Hi everyone - Just getting started here! :-) Can you answer

Susan367
Susan367 Posts: 3
edited September 20 in Introduce Yourself
I'm new and just working my way around this fabulous site. One thing I have a question about: I thought I might be able to create a meal I made from a recipe by adding all the ingredients used in their full quantities, and then that there might be some feature that would allow me to break it up into actual serving sizes. Like "Lunch Portion Meal" and "Dinner Portion Meal" (because dinner would be a little bigger). For example, I made a big pot of vegetarian chili last night and added all the ingredients using the "Add Food" feature, but now there's no way to break out the actual portion sizes, or is there? Can someone help me? Can this feature be added if it doesn't already exist? This particular meal contains about 20 ingredients and is rather a pain to have to 1) break down the ingredients, and 2) create each meal over again based on the portion size. Any help will be appreciated. Thanks, Susan.

Replies

  • Hi started a couple of weeks ago now. Doing ok. Lost 61bs so far! Not spoken to anyone yet. Any tips?
  • lilchino4af
    lilchino4af Posts: 1,292 Member
    I'm new and just working my way around this fabulous site. One thing I have a question about: I thought I might be able to create a meal I made from a recipe by adding all the ingredients used in their full quantities, and then that there might be some feature that would allow me to break it up into actual serving sizes. Like "Lunch Portion Meal" and "Dinner Portion Meal" (because dinner would be a little bigger). For example, I made a big pot of vegetarian chili last night and added all the ingredients using the "Add Food" feature, but now there's no way to break out the actual portion sizes, or is there? Can someone help me? Can this feature be added if it doesn't already exist?
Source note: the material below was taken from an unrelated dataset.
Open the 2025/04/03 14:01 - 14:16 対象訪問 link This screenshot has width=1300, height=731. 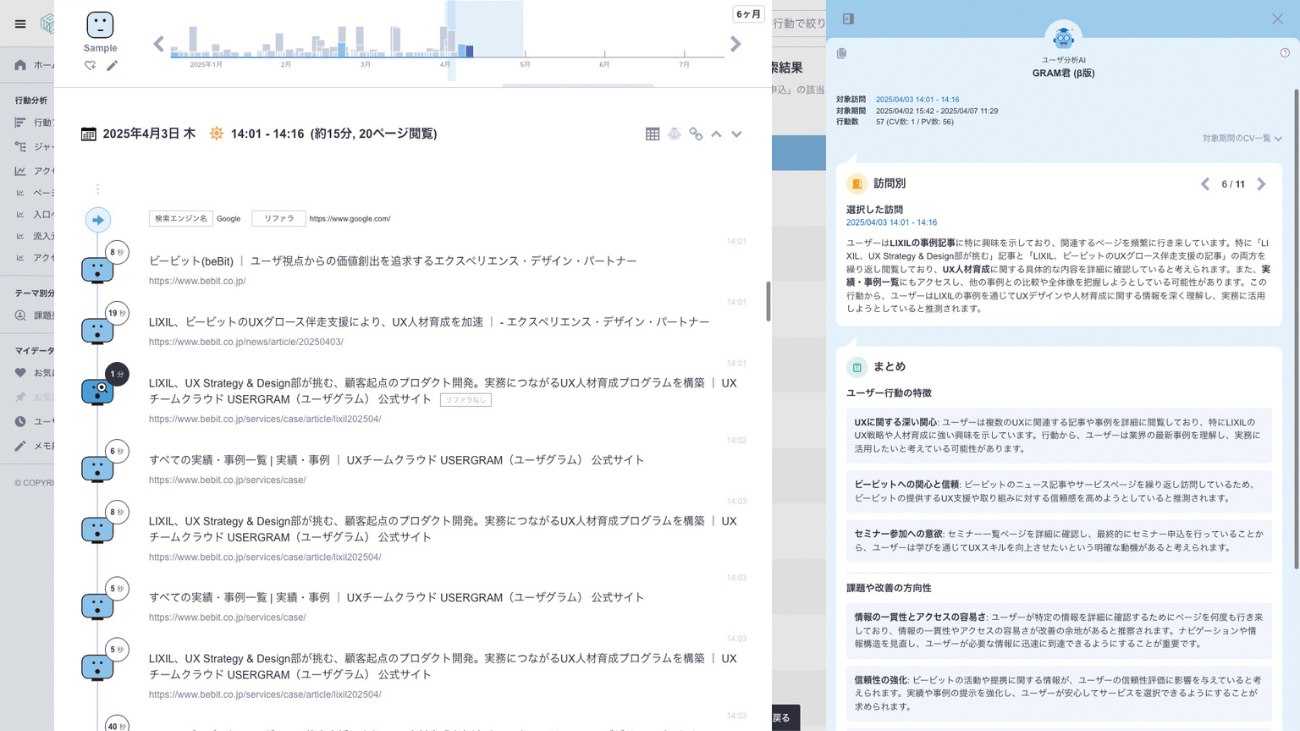pyautogui.click(x=917, y=100)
This particular meal contains about 20 ingredients and is rather a pain to have to 1) break down the ingredients, and 2) create each meal over again based on the portion size. Any help will be appreciated. Thanks, Susan.
    once you list all your ingredients, click on Remember Meal and name it whatever you want, and add how many servings and serving size; for example one of mine makes 6 1.5-cup servings. Once you save your meal, then you can delete all the individual ingredients and add the meal you just saved and if you ate 1/6 of the recipe, then you'd type .167 for the serving size. That's what I do and it works well. Hope this helps!
  • stevemcknight
    stevemcknight Posts: 647 Member
    Yes - Lilchino answered perfectly - the only thing I can add is -

    Switch your dinner and lunch portions! The lunch one should be bigger, you don't want all that food sitting in your stomach when you go to sleep.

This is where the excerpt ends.